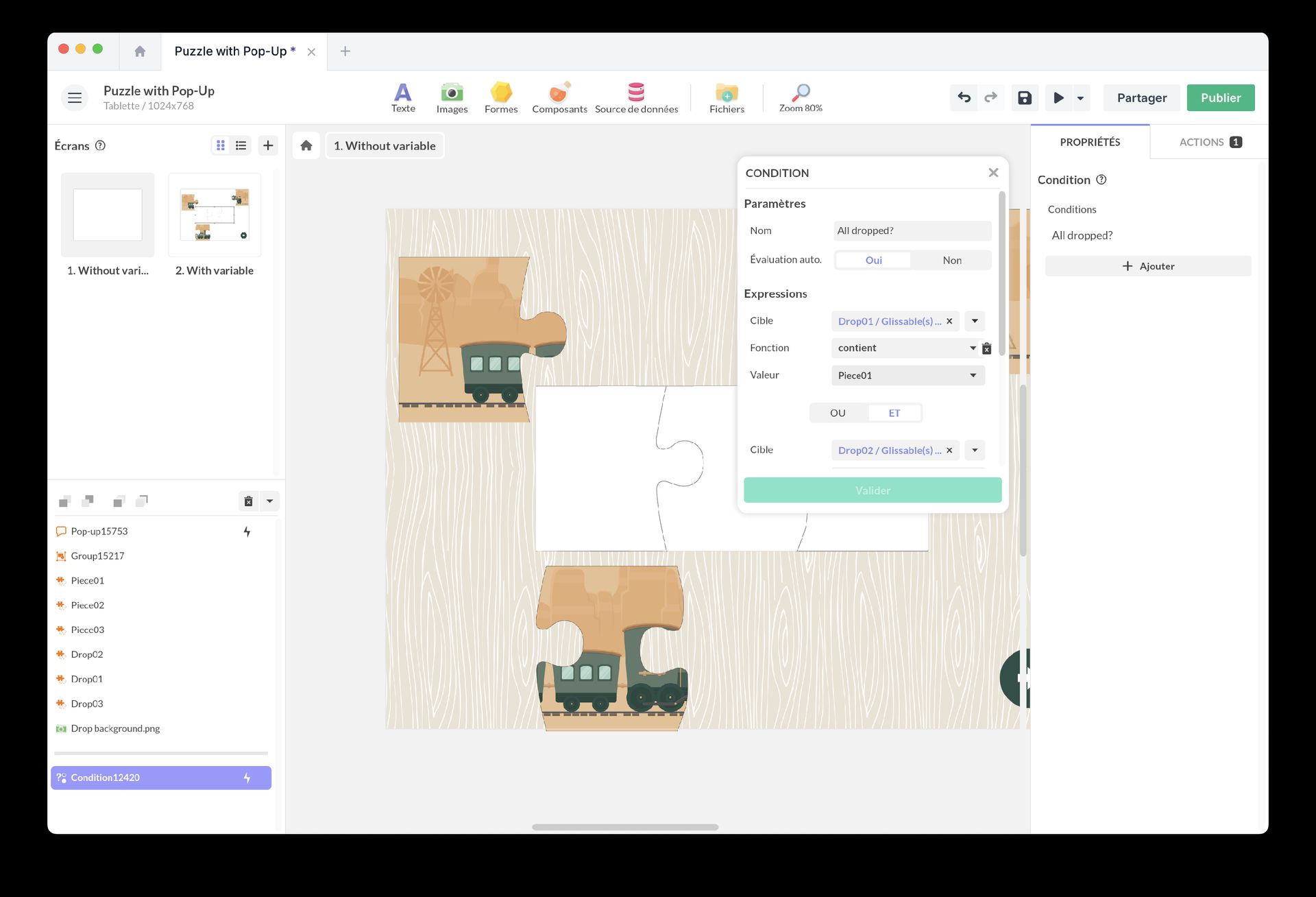Open the Composants panel icon
The height and width of the screenshot is (897, 1316).
pyautogui.click(x=559, y=97)
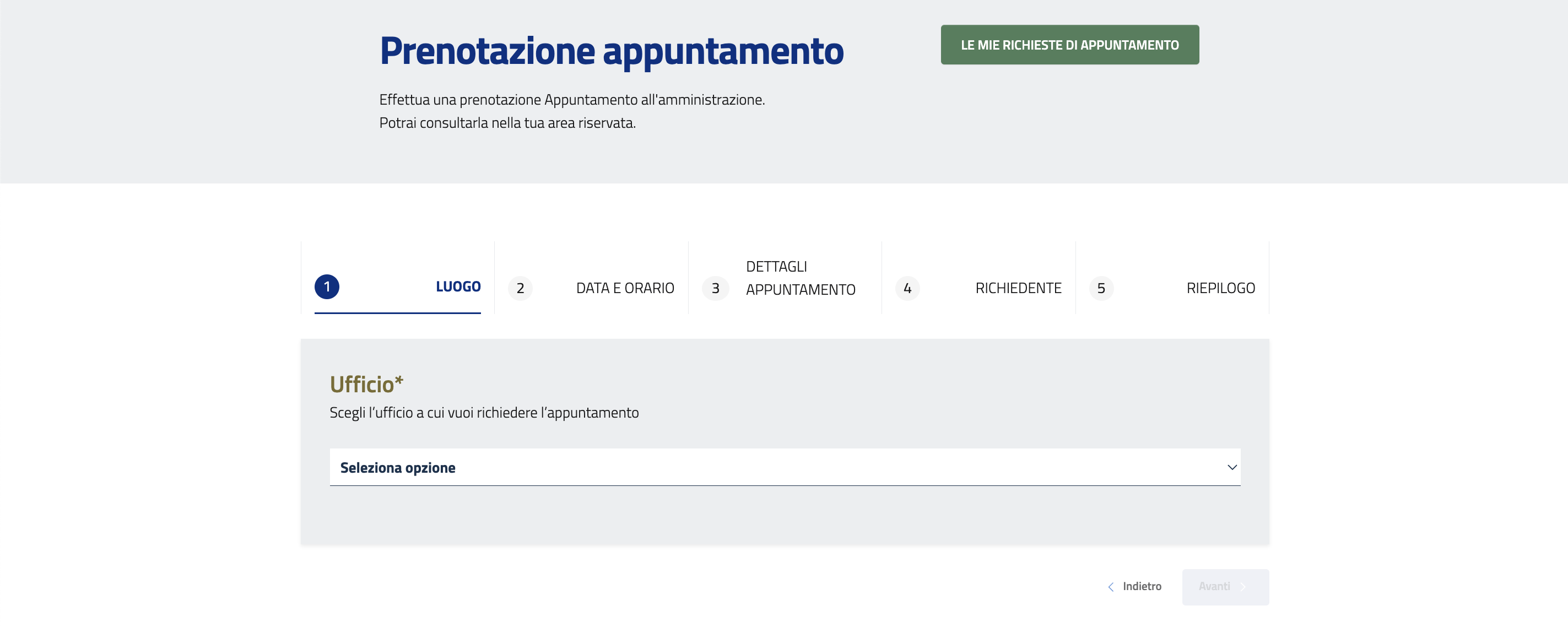Open the DETTAGLI APPUNTAMENTO step
The width and height of the screenshot is (1568, 627).
800,278
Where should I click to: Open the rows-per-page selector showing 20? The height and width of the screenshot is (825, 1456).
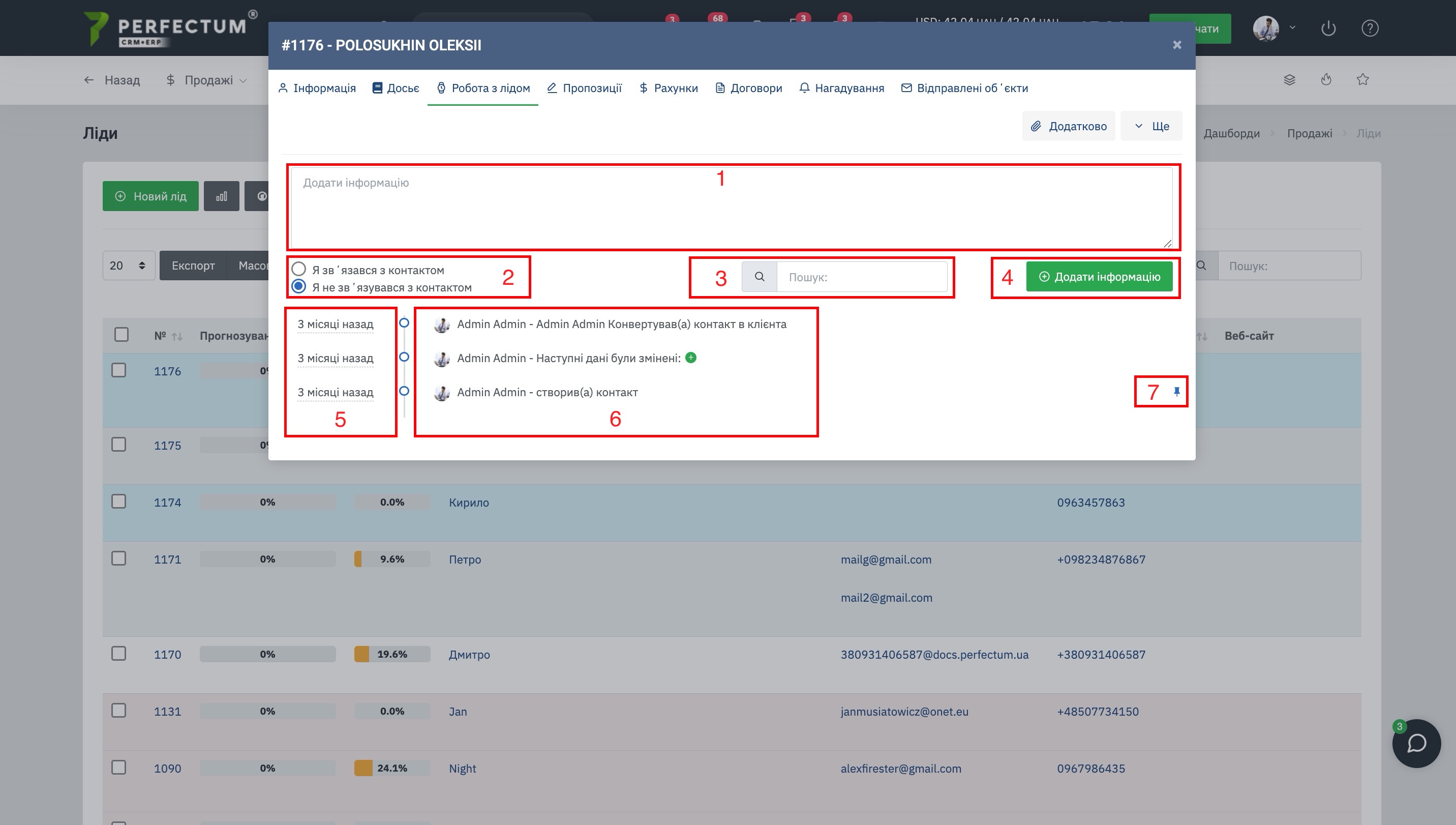click(128, 266)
****
**Exercise objective:** In the entries above, find the line containing "Where should I", then please retype it and every line after it through the last, exactly as written, omitting pictures.

**Expected answer:**
Where should I click to: Open the rows-per-page selector showing 20? The height and width of the screenshot is (825, 1456).
click(128, 266)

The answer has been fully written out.